## [Assigned task]
Please print all of the records that follow with nothing altered.

Top of Dataset extract

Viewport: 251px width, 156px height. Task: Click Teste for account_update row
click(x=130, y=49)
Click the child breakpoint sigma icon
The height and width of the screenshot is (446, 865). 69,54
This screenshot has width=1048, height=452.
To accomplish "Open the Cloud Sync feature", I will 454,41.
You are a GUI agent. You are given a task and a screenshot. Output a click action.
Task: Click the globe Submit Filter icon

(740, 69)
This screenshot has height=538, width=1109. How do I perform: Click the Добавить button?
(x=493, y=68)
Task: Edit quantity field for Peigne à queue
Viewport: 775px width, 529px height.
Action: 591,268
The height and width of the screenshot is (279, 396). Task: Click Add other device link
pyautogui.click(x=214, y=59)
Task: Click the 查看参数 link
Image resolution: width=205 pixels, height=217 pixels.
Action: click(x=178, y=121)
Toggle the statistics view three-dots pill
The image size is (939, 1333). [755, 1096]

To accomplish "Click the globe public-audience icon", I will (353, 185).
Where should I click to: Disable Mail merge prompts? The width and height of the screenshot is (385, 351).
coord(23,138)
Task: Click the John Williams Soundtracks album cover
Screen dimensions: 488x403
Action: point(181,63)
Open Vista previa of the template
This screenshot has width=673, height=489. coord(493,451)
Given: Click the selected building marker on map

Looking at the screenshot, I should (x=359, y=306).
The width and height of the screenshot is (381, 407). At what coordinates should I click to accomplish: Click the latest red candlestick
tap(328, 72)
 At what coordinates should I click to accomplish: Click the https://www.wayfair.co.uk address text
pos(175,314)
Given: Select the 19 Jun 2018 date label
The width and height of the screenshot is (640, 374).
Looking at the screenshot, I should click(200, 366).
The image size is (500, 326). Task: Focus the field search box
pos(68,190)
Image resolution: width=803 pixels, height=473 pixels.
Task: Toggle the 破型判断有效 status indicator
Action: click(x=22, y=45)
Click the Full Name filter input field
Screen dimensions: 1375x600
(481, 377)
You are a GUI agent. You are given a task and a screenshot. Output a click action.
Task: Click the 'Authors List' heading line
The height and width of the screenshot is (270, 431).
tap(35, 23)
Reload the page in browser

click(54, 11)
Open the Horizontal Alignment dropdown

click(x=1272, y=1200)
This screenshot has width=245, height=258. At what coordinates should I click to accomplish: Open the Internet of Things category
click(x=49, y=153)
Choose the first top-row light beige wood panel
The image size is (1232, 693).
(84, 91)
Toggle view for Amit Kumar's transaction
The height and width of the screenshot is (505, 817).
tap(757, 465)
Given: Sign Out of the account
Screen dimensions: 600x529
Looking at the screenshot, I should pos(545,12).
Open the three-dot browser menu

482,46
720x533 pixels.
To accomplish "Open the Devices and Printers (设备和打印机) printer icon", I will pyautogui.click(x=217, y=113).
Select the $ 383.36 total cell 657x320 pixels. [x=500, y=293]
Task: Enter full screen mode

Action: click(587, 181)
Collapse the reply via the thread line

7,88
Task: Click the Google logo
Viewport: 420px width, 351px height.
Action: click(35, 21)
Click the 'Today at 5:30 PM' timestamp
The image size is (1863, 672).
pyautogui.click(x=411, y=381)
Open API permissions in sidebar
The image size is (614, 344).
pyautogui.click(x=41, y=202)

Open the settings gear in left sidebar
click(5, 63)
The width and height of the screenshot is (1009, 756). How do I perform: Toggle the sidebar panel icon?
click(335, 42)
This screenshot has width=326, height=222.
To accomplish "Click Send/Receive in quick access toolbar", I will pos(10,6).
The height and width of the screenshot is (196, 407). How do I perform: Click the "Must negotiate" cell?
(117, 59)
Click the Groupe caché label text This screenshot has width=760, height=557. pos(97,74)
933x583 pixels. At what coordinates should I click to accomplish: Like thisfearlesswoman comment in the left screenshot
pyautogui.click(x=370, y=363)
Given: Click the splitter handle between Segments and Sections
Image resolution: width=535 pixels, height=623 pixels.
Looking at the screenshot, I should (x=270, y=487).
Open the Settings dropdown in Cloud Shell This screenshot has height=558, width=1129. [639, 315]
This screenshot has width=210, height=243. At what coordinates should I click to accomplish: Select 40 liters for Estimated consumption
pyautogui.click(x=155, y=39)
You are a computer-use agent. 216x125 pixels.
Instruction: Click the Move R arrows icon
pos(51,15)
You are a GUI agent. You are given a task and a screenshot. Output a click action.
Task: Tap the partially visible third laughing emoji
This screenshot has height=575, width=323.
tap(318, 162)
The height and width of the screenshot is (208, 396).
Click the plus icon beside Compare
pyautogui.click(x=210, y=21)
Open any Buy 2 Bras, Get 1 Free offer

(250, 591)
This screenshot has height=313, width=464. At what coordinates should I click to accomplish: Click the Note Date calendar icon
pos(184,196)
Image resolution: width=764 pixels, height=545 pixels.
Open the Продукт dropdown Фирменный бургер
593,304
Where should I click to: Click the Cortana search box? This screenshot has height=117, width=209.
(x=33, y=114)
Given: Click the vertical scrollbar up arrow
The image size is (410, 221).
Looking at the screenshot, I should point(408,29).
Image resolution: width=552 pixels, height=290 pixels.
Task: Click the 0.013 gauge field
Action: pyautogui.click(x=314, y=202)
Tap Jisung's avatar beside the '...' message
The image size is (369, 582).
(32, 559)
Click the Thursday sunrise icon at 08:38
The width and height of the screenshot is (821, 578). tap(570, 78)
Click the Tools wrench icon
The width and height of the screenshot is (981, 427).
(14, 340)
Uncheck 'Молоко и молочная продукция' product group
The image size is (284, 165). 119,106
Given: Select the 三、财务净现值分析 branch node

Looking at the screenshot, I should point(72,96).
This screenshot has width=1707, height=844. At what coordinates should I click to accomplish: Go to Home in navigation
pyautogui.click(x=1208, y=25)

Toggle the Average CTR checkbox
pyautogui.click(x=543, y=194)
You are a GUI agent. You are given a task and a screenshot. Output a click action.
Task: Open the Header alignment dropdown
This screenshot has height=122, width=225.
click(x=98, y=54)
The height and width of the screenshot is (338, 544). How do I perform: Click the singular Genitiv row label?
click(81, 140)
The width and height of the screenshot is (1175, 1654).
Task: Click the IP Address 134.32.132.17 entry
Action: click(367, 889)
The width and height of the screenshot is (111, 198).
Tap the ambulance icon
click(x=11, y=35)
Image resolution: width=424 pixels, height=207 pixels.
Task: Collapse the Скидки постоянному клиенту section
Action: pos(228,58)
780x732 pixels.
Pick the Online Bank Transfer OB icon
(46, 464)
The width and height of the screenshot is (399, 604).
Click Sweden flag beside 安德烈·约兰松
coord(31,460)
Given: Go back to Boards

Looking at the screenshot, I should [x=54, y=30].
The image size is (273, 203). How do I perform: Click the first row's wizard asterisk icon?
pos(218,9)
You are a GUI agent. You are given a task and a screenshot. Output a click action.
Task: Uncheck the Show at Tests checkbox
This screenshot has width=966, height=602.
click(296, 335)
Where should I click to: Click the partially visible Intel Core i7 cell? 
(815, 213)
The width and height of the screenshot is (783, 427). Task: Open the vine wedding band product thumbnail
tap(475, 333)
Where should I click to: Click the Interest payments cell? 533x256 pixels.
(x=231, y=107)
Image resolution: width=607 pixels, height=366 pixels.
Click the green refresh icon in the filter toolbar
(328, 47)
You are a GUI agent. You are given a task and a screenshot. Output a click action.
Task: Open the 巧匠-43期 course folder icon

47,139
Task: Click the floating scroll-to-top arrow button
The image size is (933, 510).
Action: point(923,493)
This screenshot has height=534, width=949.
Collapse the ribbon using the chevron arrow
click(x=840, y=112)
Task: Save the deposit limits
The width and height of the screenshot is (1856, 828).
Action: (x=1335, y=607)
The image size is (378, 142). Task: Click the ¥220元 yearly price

Bottom of Dataset extract

## [Written answer]
Viewport: 251px width, 156px height. Task: Click Teste for account_update row
click(x=130, y=49)
Click the child breakpoint sigma icon
The height and width of the screenshot is (446, 865). 69,54
This screenshot has width=1048, height=452.
To accomplish "Open the Cloud Sync feature", I will 454,41.
You are a GUI agent. You are given a task and a screenshot. Output a click action.
Task: Click the globe Submit Filter icon

(740, 69)
This screenshot has height=538, width=1109. How do I perform: Click the Добавить button?
(x=493, y=68)
Task: Edit quantity field for Peigne à queue
Viewport: 775px width, 529px height.
Action: 591,268
The height and width of the screenshot is (279, 396). Task: Click Add other device link
pyautogui.click(x=214, y=59)
Task: Click the 查看参数 link
Image resolution: width=205 pixels, height=217 pixels.
Action: click(x=178, y=121)
Toggle the statistics view three-dots pill
The image size is (939, 1333). [755, 1096]

To accomplish "Click the globe public-audience icon", I will (353, 185).
Where should I click to: Disable Mail merge prompts? The width and height of the screenshot is (385, 351).
coord(23,138)
Task: Click the John Williams Soundtracks album cover
Screen dimensions: 488x403
Action: point(181,63)
Open Vista previa of the template
This screenshot has width=673, height=489. coord(493,451)
Given: Click the selected building marker on map

Looking at the screenshot, I should (x=359, y=306).
The width and height of the screenshot is (381, 407). At what coordinates should I click to accomplish: Click the latest red candlestick
tap(328, 72)
 At what coordinates should I click to accomplish: Click the https://www.wayfair.co.uk address text
pos(175,314)
Given: Select the 19 Jun 2018 date label
The width and height of the screenshot is (640, 374).
Looking at the screenshot, I should click(200, 366).
The image size is (500, 326). Task: Focus the field search box
pos(68,190)
Image resolution: width=803 pixels, height=473 pixels.
Task: Toggle the 破型判断有效 status indicator
Action: click(x=22, y=45)
Click the Full Name filter input field
Screen dimensions: 1375x600
(481, 377)
You are a GUI agent. You are given a task and a screenshot. Output a click action.
Task: Click the 'Authors List' heading line
The height and width of the screenshot is (270, 431).
tap(35, 23)
Reload the page in browser

click(54, 11)
Open the Horizontal Alignment dropdown

click(x=1272, y=1200)
This screenshot has width=245, height=258. At what coordinates should I click to accomplish: Open the Internet of Things category
click(x=49, y=153)
Choose the first top-row light beige wood panel
The image size is (1232, 693).
(84, 91)
Toggle view for Amit Kumar's transaction
The height and width of the screenshot is (505, 817).
tap(757, 465)
Given: Sign Out of the account
Screen dimensions: 600x529
Looking at the screenshot, I should pos(545,12).
Open the three-dot browser menu

482,46
720x533 pixels.
To accomplish "Open the Devices and Printers (设备和打印机) printer icon", I will pyautogui.click(x=217, y=113).
Select the $ 383.36 total cell 657x320 pixels. [x=500, y=293]
Task: Enter full screen mode

Action: click(587, 181)
Collapse the reply via the thread line

7,88
Task: Click the Google logo
Viewport: 420px width, 351px height.
Action: click(35, 21)
Click the 'Today at 5:30 PM' timestamp
The image size is (1863, 672).
pyautogui.click(x=411, y=381)
Open API permissions in sidebar
The image size is (614, 344).
pyautogui.click(x=41, y=202)

Open the settings gear in left sidebar
click(5, 63)
The width and height of the screenshot is (1009, 756). How do I perform: Toggle the sidebar panel icon?
click(335, 42)
This screenshot has width=326, height=222.
To accomplish "Click Send/Receive in quick access toolbar", I will pos(10,6).
The height and width of the screenshot is (196, 407). How do I perform: Click the "Must negotiate" cell?
(117, 59)
Click the Groupe caché label text This screenshot has width=760, height=557. pos(97,74)
933x583 pixels. At what coordinates should I click to accomplish: Like thisfearlesswoman comment in the left screenshot
pyautogui.click(x=370, y=363)
Given: Click the splitter handle between Segments and Sections
Image resolution: width=535 pixels, height=623 pixels.
Looking at the screenshot, I should (x=270, y=487).
Open the Settings dropdown in Cloud Shell This screenshot has height=558, width=1129. [639, 315]
This screenshot has width=210, height=243. At what coordinates should I click to accomplish: Select 40 liters for Estimated consumption
pyautogui.click(x=155, y=39)
You are a computer-use agent. 216x125 pixels.
Instruction: Click the Move R arrows icon
pos(51,15)
You are a GUI agent. You are given a task and a screenshot. Output a click action.
Task: Tap the partially visible third laughing emoji
This screenshot has height=575, width=323.
tap(318, 162)
The height and width of the screenshot is (208, 396).
Click the plus icon beside Compare
pyautogui.click(x=210, y=21)
Open any Buy 2 Bras, Get 1 Free offer

(250, 591)
This screenshot has height=313, width=464. At what coordinates should I click to accomplish: Click the Note Date calendar icon
pos(184,196)
Image resolution: width=764 pixels, height=545 pixels.
Open the Продукт dropdown Фирменный бургер
593,304
Where should I click to: Click the Cortana search box? This screenshot has height=117, width=209.
(x=33, y=114)
Given: Click the vertical scrollbar up arrow
The image size is (410, 221).
Looking at the screenshot, I should point(408,29).
Image resolution: width=552 pixels, height=290 pixels.
Task: Click the 0.013 gauge field
Action: pyautogui.click(x=314, y=202)
Tap Jisung's avatar beside the '...' message
The image size is (369, 582).
(32, 559)
Click the Thursday sunrise icon at 08:38
The width and height of the screenshot is (821, 578). tap(570, 78)
Click the Tools wrench icon
The width and height of the screenshot is (981, 427).
(14, 340)
Uncheck 'Молоко и молочная продукция' product group
The image size is (284, 165). 119,106
Given: Select the 三、财务净现值分析 branch node

Looking at the screenshot, I should point(72,96).
This screenshot has width=1707, height=844. At what coordinates should I click to accomplish: Go to Home in navigation
pyautogui.click(x=1208, y=25)

Toggle the Average CTR checkbox
pyautogui.click(x=543, y=194)
You are a GUI agent. You are given a task and a screenshot. Output a click action.
Task: Open the Header alignment dropdown
This screenshot has height=122, width=225.
click(x=98, y=54)
The height and width of the screenshot is (338, 544). How do I perform: Click the singular Genitiv row label?
click(81, 140)
The width and height of the screenshot is (1175, 1654).
Task: Click the IP Address 134.32.132.17 entry
Action: click(367, 889)
The width and height of the screenshot is (111, 198).
Tap the ambulance icon
click(x=11, y=35)
Image resolution: width=424 pixels, height=207 pixels.
Task: Collapse the Скидки постоянному клиенту section
Action: pos(228,58)
780x732 pixels.
Pick the Online Bank Transfer OB icon
(46, 464)
The width and height of the screenshot is (399, 604).
Click Sweden flag beside 安德烈·约兰松
coord(31,460)
Given: Go back to Boards

Looking at the screenshot, I should [x=54, y=30].
The image size is (273, 203). How do I perform: Click the first row's wizard asterisk icon?
pos(218,9)
You are a GUI agent. You are given a task and a screenshot. Output a click action.
Task: Uncheck the Show at Tests checkbox
This screenshot has width=966, height=602.
click(296, 335)
Where should I click to: Click the partially visible Intel Core i7 cell? 
(815, 213)
The width and height of the screenshot is (783, 427). Task: Open the vine wedding band product thumbnail
tap(475, 333)
Where should I click to: Click the Interest payments cell? 533x256 pixels.
(x=231, y=107)
Image resolution: width=607 pixels, height=366 pixels.
Click the green refresh icon in the filter toolbar
(328, 47)
You are a GUI agent. You are given a task and a screenshot. Output a click action.
Task: Open the 巧匠-43期 course folder icon

47,139
Task: Click the floating scroll-to-top arrow button
The image size is (933, 510).
Action: point(923,493)
This screenshot has height=534, width=949.
Collapse the ribbon using the chevron arrow
click(x=840, y=112)
Task: Save the deposit limits
The width and height of the screenshot is (1856, 828).
Action: (x=1335, y=607)
The image size is (378, 142). Task: Click the ¥220元 yearly price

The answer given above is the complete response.